British road racing has no body. That is the problem: no permanent race structure to speak of on the continental model, just a series of stuttering starts and stops. With no bankable tradition, low prestige and low expectations are inevitable (where would tennis be without Wimbledon?). Consequently, it enjoys little respect or influence outside the sport. Two opportunities to create such a body have been lost. In the 1890s Frederick Thomas Bidlake and his cronies surrendered to the horse and carriage lobby and abandoned road racing in favour of time-trialling. They touched the forelock and admitted to their lowly place in society. They could not possibly have foreseen the dire consequences of that decision. At a stroke it severed us from the Continent and all the benefits for cycling and cyclists here that would have accrued.

After retiring from cycling, Hewson studied English Language at the University of Leeds, graduating in 1966.

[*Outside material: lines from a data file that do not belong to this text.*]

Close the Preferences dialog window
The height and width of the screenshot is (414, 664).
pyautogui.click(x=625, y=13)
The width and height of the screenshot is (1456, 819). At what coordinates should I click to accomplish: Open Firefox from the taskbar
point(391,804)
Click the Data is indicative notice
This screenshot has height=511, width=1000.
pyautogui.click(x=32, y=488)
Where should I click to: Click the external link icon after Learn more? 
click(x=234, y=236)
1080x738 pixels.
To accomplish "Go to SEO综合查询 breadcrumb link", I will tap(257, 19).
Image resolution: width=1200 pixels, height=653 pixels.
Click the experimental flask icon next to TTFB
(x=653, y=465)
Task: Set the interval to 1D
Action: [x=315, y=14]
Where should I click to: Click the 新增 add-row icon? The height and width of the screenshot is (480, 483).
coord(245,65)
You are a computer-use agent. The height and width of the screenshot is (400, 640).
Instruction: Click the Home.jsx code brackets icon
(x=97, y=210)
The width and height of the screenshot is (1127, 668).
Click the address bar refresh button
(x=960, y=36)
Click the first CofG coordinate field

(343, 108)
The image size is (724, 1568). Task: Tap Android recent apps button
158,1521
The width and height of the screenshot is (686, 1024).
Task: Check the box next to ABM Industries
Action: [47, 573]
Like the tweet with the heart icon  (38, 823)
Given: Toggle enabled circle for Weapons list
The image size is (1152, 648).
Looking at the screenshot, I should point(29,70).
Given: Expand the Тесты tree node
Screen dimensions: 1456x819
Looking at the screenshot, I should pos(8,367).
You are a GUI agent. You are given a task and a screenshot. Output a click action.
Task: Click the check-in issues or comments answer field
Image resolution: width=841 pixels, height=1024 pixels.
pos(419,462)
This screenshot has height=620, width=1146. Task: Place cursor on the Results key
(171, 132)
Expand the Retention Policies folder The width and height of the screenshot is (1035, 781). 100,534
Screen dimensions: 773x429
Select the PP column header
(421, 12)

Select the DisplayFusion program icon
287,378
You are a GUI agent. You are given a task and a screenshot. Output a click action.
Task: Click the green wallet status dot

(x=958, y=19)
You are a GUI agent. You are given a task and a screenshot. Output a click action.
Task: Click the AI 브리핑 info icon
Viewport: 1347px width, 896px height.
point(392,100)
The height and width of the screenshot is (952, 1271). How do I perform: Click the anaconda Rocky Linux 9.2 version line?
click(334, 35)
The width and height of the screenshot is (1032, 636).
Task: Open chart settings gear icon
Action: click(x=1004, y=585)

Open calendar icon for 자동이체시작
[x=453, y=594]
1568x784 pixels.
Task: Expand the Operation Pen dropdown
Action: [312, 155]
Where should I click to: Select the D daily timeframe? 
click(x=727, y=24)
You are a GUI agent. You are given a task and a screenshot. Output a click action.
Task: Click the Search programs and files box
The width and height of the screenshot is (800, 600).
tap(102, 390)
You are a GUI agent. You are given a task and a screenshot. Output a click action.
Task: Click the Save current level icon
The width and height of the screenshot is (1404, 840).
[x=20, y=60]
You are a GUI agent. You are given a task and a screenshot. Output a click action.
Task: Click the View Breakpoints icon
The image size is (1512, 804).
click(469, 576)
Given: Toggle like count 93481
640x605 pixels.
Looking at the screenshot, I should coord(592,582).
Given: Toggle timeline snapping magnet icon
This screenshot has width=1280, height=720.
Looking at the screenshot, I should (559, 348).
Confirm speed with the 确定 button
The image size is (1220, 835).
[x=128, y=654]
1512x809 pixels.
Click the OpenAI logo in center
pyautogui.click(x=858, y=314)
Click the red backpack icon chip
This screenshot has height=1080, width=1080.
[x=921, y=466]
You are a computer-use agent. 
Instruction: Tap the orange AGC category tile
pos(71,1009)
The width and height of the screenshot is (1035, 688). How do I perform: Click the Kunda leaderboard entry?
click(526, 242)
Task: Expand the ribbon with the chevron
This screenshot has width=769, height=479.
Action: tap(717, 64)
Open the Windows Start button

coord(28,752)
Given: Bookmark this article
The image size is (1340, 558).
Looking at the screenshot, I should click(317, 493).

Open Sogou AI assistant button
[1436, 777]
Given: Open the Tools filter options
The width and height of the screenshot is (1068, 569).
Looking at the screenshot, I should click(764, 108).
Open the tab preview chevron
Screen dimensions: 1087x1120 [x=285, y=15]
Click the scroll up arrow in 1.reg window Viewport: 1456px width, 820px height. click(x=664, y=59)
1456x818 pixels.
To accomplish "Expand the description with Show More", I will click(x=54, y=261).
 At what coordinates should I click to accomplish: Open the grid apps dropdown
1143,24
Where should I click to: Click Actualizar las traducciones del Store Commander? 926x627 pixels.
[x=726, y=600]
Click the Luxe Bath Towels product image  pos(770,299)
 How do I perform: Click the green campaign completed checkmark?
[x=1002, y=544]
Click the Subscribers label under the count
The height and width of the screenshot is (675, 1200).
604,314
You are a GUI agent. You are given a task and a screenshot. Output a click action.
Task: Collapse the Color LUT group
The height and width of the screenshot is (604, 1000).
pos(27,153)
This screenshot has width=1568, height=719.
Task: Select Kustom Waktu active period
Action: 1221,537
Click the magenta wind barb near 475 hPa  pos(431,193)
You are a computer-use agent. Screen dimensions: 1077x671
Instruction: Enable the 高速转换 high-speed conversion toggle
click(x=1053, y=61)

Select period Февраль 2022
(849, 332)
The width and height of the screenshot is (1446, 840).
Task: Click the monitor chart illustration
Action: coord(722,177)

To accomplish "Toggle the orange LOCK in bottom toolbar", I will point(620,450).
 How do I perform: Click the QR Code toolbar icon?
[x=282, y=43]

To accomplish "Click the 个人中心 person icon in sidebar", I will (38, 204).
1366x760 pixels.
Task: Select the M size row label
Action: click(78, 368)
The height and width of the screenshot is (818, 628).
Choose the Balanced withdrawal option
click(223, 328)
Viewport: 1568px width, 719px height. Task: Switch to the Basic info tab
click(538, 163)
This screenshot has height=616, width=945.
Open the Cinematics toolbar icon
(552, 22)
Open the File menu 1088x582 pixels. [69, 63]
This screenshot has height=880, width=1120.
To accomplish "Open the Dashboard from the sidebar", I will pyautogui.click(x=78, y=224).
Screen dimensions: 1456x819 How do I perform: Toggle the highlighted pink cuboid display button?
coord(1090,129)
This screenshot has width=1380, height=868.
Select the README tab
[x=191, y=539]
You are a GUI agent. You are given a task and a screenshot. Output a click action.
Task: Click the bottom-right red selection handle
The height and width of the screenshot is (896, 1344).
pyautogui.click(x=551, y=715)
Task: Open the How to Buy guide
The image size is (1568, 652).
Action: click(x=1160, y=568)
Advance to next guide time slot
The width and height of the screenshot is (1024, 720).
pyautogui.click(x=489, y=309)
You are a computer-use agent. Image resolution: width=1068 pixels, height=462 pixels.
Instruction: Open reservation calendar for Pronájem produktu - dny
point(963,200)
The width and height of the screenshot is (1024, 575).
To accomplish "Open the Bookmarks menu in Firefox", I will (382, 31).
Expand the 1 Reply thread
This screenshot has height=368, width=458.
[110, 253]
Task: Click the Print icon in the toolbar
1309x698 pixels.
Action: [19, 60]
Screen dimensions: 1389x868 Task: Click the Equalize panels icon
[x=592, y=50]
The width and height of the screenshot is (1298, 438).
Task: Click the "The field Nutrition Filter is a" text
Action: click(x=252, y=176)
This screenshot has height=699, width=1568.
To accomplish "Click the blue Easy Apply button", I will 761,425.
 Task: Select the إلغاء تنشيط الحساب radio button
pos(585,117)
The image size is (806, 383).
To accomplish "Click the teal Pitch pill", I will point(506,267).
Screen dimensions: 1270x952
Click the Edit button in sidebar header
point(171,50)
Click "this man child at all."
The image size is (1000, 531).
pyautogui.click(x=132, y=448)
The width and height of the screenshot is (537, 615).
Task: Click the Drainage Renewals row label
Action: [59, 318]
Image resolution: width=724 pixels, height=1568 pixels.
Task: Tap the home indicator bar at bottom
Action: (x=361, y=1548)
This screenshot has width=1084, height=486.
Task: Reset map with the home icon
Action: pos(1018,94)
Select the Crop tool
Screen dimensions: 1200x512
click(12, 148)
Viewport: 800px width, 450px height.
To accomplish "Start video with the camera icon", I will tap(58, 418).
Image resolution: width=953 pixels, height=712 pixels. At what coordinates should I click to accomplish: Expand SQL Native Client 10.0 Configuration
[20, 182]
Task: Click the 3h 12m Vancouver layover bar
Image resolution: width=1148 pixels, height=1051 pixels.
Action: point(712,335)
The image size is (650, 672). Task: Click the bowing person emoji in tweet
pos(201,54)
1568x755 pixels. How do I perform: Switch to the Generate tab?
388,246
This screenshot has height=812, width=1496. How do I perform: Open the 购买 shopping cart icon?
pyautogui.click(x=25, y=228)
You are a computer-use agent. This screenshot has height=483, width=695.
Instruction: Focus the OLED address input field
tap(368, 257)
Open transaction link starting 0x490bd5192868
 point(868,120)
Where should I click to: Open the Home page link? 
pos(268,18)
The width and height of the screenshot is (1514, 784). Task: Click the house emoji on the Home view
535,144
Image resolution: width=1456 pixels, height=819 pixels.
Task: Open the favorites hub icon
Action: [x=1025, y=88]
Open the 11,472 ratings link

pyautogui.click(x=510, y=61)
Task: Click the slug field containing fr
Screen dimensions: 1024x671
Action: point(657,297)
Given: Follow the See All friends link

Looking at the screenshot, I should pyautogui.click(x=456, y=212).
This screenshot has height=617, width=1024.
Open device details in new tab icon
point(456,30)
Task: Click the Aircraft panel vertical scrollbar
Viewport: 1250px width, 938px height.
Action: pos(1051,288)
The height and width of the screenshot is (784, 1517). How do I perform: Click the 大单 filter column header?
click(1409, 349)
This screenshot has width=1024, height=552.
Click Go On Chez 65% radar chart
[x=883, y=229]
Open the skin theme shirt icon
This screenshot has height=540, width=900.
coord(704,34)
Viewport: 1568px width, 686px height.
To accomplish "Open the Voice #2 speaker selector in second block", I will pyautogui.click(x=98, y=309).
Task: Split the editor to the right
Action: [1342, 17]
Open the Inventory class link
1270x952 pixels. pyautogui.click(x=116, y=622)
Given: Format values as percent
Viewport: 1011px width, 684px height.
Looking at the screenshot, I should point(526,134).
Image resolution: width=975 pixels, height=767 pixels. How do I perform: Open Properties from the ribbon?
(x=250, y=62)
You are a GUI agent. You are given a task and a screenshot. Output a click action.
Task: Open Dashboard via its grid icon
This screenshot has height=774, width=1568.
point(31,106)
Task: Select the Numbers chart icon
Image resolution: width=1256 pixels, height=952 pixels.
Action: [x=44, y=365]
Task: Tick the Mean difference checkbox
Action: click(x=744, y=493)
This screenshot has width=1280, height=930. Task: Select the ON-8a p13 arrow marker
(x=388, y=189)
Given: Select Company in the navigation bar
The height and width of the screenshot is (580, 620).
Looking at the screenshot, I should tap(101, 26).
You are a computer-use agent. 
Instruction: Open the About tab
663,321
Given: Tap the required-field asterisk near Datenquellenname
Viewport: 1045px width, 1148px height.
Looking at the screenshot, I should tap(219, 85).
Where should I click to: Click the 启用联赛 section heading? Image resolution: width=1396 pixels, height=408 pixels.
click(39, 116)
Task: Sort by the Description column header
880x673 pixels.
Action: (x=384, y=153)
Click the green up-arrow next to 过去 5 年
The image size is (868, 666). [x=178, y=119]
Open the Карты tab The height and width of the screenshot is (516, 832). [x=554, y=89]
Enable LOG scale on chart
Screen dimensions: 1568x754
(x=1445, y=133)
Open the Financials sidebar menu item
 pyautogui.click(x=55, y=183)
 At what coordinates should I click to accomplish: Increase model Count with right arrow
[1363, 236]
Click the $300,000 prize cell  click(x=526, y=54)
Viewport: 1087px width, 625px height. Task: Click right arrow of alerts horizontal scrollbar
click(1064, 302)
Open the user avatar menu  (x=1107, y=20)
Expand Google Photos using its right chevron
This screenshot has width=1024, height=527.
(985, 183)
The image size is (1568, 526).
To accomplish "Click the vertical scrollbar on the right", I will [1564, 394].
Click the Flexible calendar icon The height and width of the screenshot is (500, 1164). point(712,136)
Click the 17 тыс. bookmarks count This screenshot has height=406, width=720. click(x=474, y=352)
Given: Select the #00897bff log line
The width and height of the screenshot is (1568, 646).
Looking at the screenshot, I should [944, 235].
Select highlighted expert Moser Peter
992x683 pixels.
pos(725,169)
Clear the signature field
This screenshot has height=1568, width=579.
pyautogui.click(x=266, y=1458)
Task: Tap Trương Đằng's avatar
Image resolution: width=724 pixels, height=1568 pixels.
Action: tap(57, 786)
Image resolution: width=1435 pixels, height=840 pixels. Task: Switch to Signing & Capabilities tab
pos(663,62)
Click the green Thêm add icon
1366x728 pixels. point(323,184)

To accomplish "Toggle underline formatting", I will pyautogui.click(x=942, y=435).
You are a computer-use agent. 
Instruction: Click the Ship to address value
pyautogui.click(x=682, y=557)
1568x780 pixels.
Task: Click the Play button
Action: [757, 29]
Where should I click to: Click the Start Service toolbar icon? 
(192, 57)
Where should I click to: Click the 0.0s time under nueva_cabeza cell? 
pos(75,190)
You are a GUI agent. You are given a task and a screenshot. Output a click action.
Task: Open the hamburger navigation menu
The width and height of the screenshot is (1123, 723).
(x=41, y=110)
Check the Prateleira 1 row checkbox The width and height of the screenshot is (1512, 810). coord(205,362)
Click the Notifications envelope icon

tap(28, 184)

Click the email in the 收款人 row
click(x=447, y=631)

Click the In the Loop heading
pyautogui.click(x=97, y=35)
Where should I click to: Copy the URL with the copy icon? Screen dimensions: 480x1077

In November 2014, Hewson suffered serious head injuries when he was knocked down by a car whilst riding near his home in Shropshire. He was never able to ride his bike again and died of a spontaneous sudden brain haemorrhage on 29 September 2020 (possibly attributable to his 2014 accident head trauma) in Hereford hospital, leaving behind a wife and two grown-up children. As part of his legacy, Tony Hewson wrote two successful books about his racing career and cycling short stories.